Investigações dos feminicídios e novas ações da polícia
Representando o delegado Sérgio Santana, o policial Gustavo explicou que a delegacia está com novos policiais, que chegaram há cerca de 35 dias, e que estão muito empenhados em investigar os casos de feminicídios no município.
“É importante pra a gente, logo no início da nova administração e ainda conhecendo a cidade, participar desse momento importante. A gente gosta de ouvir o que a sociedade passa pra gente. Estamos muito comprometidos dando foco às investigações, não posso adiantar por questões de sigilo, mas estamos empenhados. Reativamos há duas semanas o Núcleo de Atendimento à Mulher dentro da delegacia, com servidores específicos para isso. Dentro da nossa limitação de servidores, estamos tentando parceria para criar o Núcleo Integrado de Atendimento à Mulher (NIAM) junto à Prefeitura. A gente ficou muito feliz e satisfeito, porque nessa cidade tem muita gente interessada em correr atrás e ajudar a investigar”, ressaltou o policial contando que está ativo um número de WhatsApp (22) 9.9949-4682 e Instagram para facilitar a comunicação com os moradores da cidade.
Questionado pela demora de expedição dos mandados dos prisão, mesmo que temporários, para os suspeitos dos crimes de feminicídios, como o caso da Pâmela Carvalho e da Evangelina Trotta, cujos suspeitos tinham relação com as vítimas, o juiz 2ª Vara da Comarca de Búzios, Rafael Baddini, explicou. Segundo ele, esse processo de expedição é rápido e em muitas vezes a decisão do juiz sai até antes do mandado físico propriamente dito, mas que isso depende da representação de uma autoridade policial com o pedido do Ministério Público para que possa ser decretado.
“O poder judiciário nesse caso precisa ser provocado e, quando provocado pelo MP, analisa em até 48h e defere ou não. A gente não pode investigar”, explicou o magistrado destacando a decisão de prisão temporária do suspeito de matar a jovem Pâmela Carvalho, na quinta-feira (19).
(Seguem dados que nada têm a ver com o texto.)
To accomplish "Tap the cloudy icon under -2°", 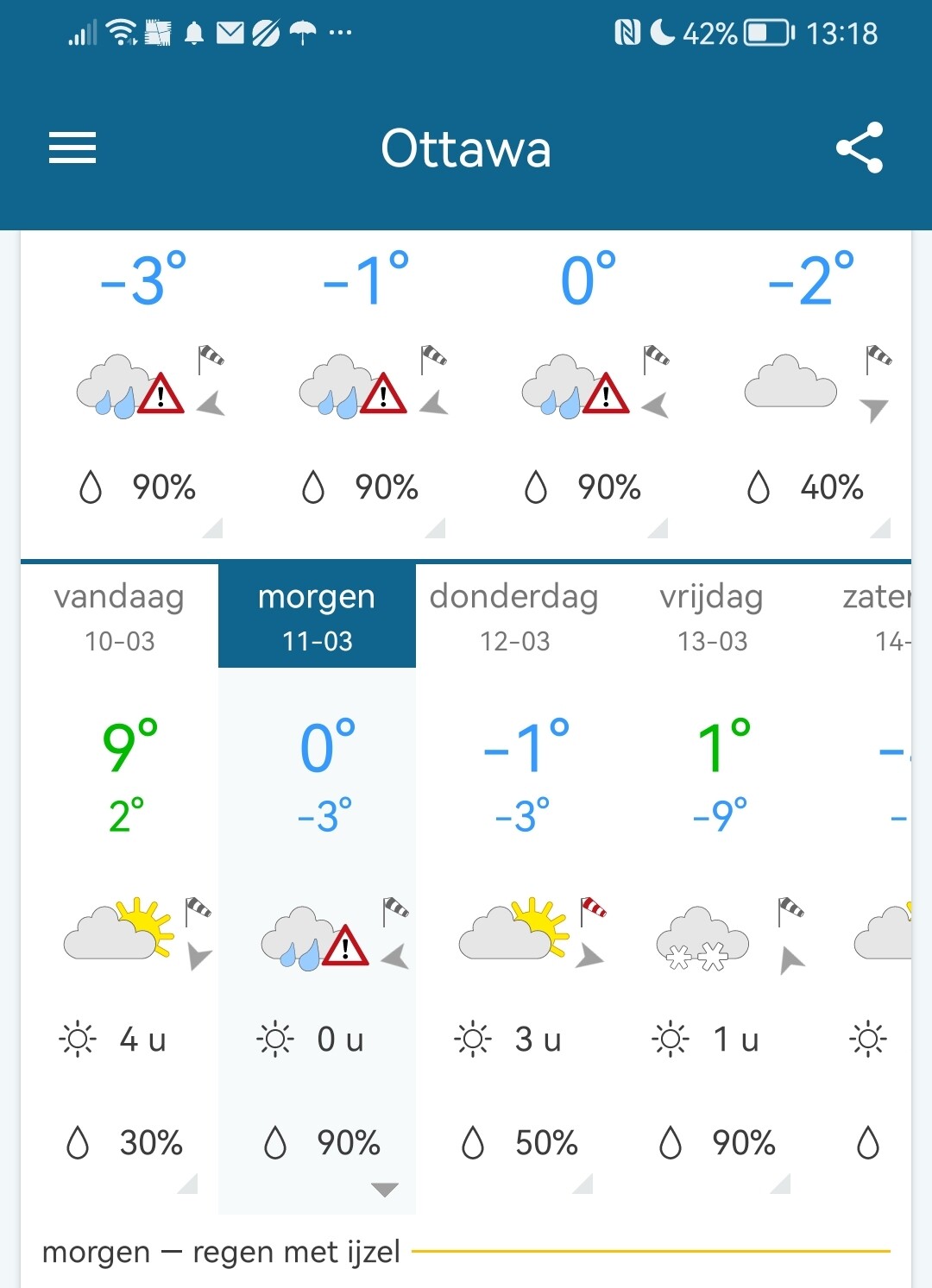I will (x=790, y=381).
Renata Chagas, promotora do Ministério Público Estadual, completou explicando que prender uma pessoa é preciso quesitos legais para isso. “Quando um homicídio acontece e não tem uma prisão em flagrante, a gente não pode pedir para prender uma pessoa só porque é o ex-companheiro dela, nenhum juiz vai decretar a prisão porque é preciso requisitos legais para prender uma pessoa. Eu preciso de elementos mínimos de que essa pessoa praticou esse crime e eu preciso ter isso provado no inquérito. Muitas vezes acontece das pessoas falarem, mas não querem colocar no papel”, explicou, detalhando que a prisão temporária significa que as investigações continuam. Ela também deixou um número de telefone para quem desejar contribuir com informações que vão agregar aos processos que tramitam na promotoria – (22) 2633-1095 (WhatsApp).
A audiência pública foi realizada pela Comissão da Defesa da Mulher e a Comissão de Segurança Pública da Câmara Municipal de Búzios à pedido da Frente Feminista de Búzios, Movimento de Mulheres Olga Benário, Movimento de Mulheres da Região dos Lagos e Fórum de Políticas Públicas para as Mulheres de Armação dos Búzios. Na ocasião também foi lida uma carta apontando o descaso como foi tratada a morte da empresária argentina Leonor América Castro de Abálsamo, no dia 19 de março deste ano, e que ainda não foi solucionada.